▸ **THE EXERCISE**
Copy out every one of the records below in full, requests included, and raise each coordinate in the answers by 74.

--- start INPUT MATERIAL ---

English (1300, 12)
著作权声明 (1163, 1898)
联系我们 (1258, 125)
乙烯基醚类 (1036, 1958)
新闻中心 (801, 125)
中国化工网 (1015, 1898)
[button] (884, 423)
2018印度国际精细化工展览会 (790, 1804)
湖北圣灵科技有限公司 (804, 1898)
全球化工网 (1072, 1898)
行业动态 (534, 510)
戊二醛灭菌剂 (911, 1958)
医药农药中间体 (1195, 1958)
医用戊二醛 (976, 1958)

--- end INPUT MATERIAL ---

▸ **FINAL RESULT**
English (1374, 86)
著作权声明 (1237, 1972)
联系我们 (1332, 199)
乙烯基醚类 (1110, 2032)
新闻中心 (875, 199)
中国化工网 (1089, 1972)
[button] (958, 497)
2018印度国际精细化工展览会 (864, 1878)
湖北圣灵科技有限公司 (878, 1972)
全球化工网 (1146, 1972)
行业动态 (608, 584)
戊二醛灭菌剂 (985, 2032)
医药农药中间体 (1269, 2032)
医用戊二醛 (1050, 2032)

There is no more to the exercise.